Government regulation tends to reinforce technological inertia. Once governments establish compliance standards around AI systems, organisations may become reluctant to upgrade models frequently due to validation costs and legal risk. Industries that are heavily regulated, such as healthcare, banking, insurance, and defence, already operate under heavy regulatory constraints. AI systems deployed in these sectors may require extensive auditing, explainability controls, documentation, and risk assessments. Organisations may respond by freezing AI environments for long periods. This could create “approved” enterprise AI stacks that persist for years despite rapid advances elsewhere. This picture may be quite different in the faster moving industries or those providing products for consumers rather than businesses.

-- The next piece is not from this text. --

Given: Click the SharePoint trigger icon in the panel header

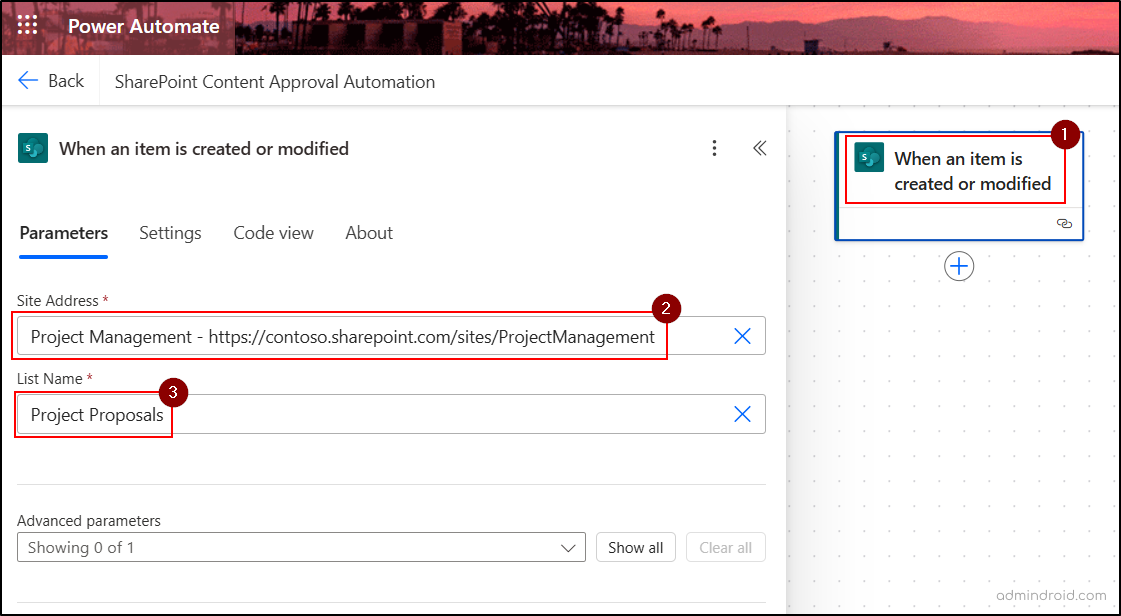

This means that switching costs for an enterprise may be high. Sure, you can in theory swap out Claude for DeepSeek or Qwen or whatever, but what would this look like in practice?
AI systems are often embedded directly into knowledge work, so replacing a particular LLM with another may disrupt not only infrastructure but also workflows and the “institutional memory” of an organisation. For now, companies are mostly investing in AI to build new applications: those mountains of COBOL code are still there, booking airline flights and collecting your taxes. Around two thirds of enterprise IT budgets go on support and maintenance, and this will be true as the new shiny AI coded systems of today become the operational systems of tomorrow. It is likely that a large market may develop to handle maintenance, security, optimisation and integration of ageing AI systems. There will be AI-related jobs in governance, observability, compliance, infrastructure optimisation, synthetic data remediation, hallucination containment, and related maintenance work.

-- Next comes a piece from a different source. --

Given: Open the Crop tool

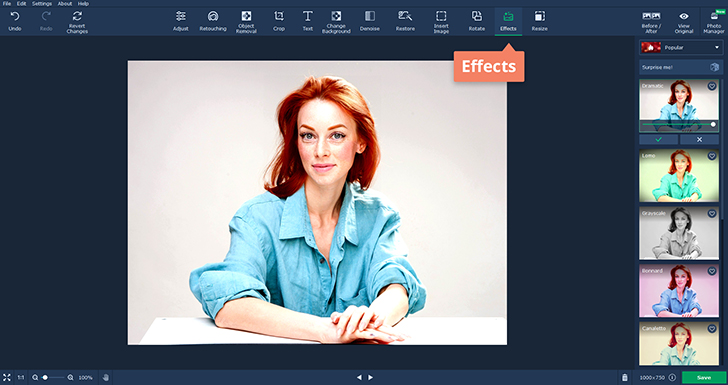Looking at the screenshot, I should (x=279, y=22).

Companies today need to try and insulate themselves as far as possible. Software layers can be built to isolate LLM specifics behind stable interfaces, so that a new LLM can be invoked with less disruption. Proprietary behaviours of a particular model should be avoided unless absolutely necessary. A layer of abstraction should be built rather than embedding a specific model directly into workflows. Tools like LiteLLM can be useful since it normalises the APIs of many providers. Prompts should be versioned, stored centrally and parametrised. Reasoning should be separated from code generation as far as possible. Fine tuning of models should similarly be avoided, if possible, as this increases vendor lock in. Business logic should be kept outside an LLM, just as you should avoid hard-coding as far as possible in old fashioned human code. Enterprises should mandate policies that insulate their applications as much as possible, and should ensure that these rules and policies are followed.
In years to come we will have to deal with decades of accumulated AI dependency. The future may be less of a race to create new AI models, and more a challenge of living with the legacy of AI. The next great software legacy problem may not be COBOL, but the accumulated dependencies, governance rules, and hidden assumptions of AI systems built today.